Zé Maria dos Santos dos Ngola Ritmos conta o que aconteceu naquele dia: “havia uma música que se chamava ‘Ngongo Jami’. Na altura chamávamos-lhe ‘Ngongo Jami’ – o meu sofrimento – e o apresentador disse ‘ bom, não o meu sofrimento, o deles’ – quando nos apresentou. Mas assim mesmo: ‘não meu, deles’”
Zé Maria sentiu-se obviamente ofendido pela atitude condescendente do apresentador. A gafe deste expressava sem rodeios o racismo, a privação económica e a ausência de representação política ou de direitos, sentida de forma subtil pela maioria dos angolanos a viver nos musseques. Os habitantes do musseque diriam “o meu sofrimento, sim, mas também o nosso”.
A música, na Angola colonial, era escrita na dor, em privado, e torná-la pública era torná-la colectiva. O som e talvez até o processo, atraíam os brancos e no ínicio dos anos 70, num revirar irónico da narrativa lusotropicalista, muitos foram até aos musseques para ouvir os Ngola Ritmos e outras bandas populares. Afinal, era a música angolana e os africanos que produziam a cultura, tãp cosmopolita como africana, que atraía as audiências europeias.

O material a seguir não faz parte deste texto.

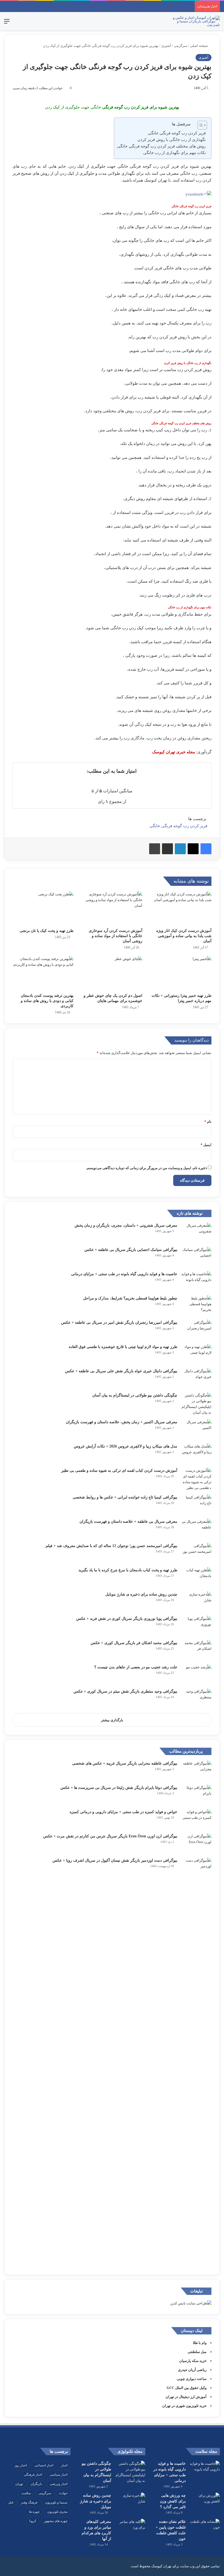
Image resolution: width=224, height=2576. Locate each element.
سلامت (26, 2493)
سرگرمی (180, 46)
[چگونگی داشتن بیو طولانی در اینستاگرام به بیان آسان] (196, 1403)
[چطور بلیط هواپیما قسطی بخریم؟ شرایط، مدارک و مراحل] (196, 1305)
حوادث (63, 2493)
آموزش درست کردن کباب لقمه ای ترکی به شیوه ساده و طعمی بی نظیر (119, 1470)
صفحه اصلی (199, 46)
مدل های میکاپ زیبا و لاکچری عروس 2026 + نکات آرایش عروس (125, 1446)
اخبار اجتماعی (43, 2465)
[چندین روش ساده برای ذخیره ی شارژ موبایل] (196, 1601)
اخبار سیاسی (58, 2474)
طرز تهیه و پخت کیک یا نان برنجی (46, 931)
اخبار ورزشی (58, 2484)
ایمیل (206, 1145)
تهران (19, 2484)
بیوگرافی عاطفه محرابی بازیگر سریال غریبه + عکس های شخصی (124, 1763)
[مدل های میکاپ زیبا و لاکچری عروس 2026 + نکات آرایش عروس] (196, 1453)
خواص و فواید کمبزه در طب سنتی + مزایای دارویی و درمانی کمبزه (123, 1812)
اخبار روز (20, 2465)
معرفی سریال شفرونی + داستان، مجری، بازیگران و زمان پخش (126, 1225)
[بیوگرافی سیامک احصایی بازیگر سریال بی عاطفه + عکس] (196, 1257)
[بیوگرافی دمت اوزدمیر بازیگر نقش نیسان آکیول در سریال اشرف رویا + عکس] (196, 2062)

Como esta anedota evidencia, o contexto e a localização estão na base da interpretação da música. As letras eram apenas um dos elementos das canções, que os angolanos a viver nos musseques e por todo o país achavam atraente. Entre meados dos anos 50 e o início dos 70, escritores de canções e músicos exploravam as limitações da vida sob o jugo colonial, enquanto punham as pessoas dançar.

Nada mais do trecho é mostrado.